Senior Site Reliability Engineer (SRE)

This is a remote, US-based role. As a Sr. Site Reliability Engineer (SRE), your primary goals will be to provide exceptional value to our clients working across our managed and professional services offerings.

Sr. Site Reliability Engineer - Engineering
Fairwinds Ops, Inc. is a Managed Services Provider specializing in Kubernetes, catering to businesses across North America. Our dynamic team of experts is committed to empowering organizations to thrive and expand. With nearly a decade of experience in Kubernetes Cloud Architectures and Security services, we've supported diverse sectors including SMB, Enterprise, SaaS, Healthcare, Financial, and Not-for-Profit, assisting our partners in meeting their daily IT and business objectives. Our diverse clientele and mission-critical applications necessitate a deep understanding of providing robust architectures and highly secure environments.
Fairwinds is seeking an intellectually curious, collaborative, enthusiastic, and flexible engineer to join our team as a Sr. Site Reliability Engineer. As an Sr. SRE at Fairwinds, you’ll work directly with clients to ensure their goals are met through automation, analysis, and infrastructure configuration.
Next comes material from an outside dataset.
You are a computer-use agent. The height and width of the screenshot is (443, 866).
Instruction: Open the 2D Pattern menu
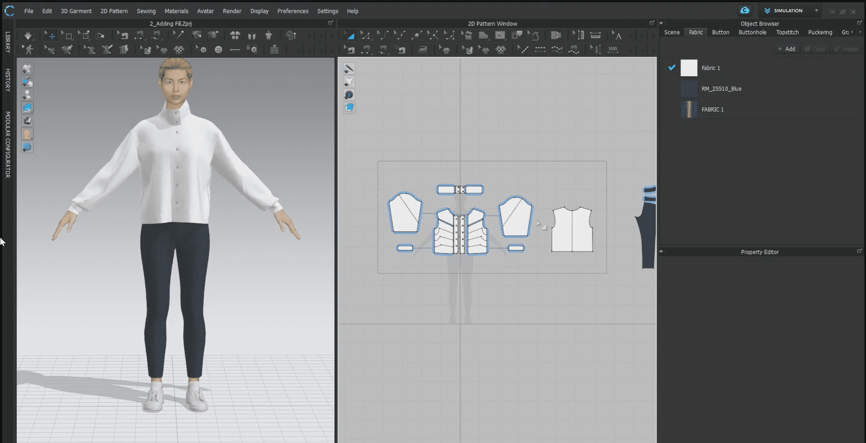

Working collaboratively with the other SREs at Fairwinds, your expertise will help our clients succeed with Kubernetes through building robust infrastructure, solving complex problems, maintaining reliable, secure environments, and standing behind our work as a part of our on-call rotation. As a Sr. SRE, you will be involved in mentoring and developing junior to mid level engineers and be actively involved in evolving our internal tooling and processes as well as contribute to pre-sales activities. We work with a diverse set of technologies in and around Kubernetes depending on what our clients need. Commonly this includes technologies like:

-EKS/GKE/AKS and their associated cloud primitives
-Common Kubernetes addons like cert-manager, external-dns, karpenter, keda, etc.
-Load balancing and ingress
-CI/CD tools (Gitlab, CircleCI)
-Configuration tools such as Terraform and Helm
-Golang
-Monitoring tools (Datadog, Prometheus)

What we offer:

Competitive salary complemented by a performance based bonus structure.
Compensation $140,000 – 170,000 base salary dependent on experience.
Career growth opportunities in a fast-growing industry.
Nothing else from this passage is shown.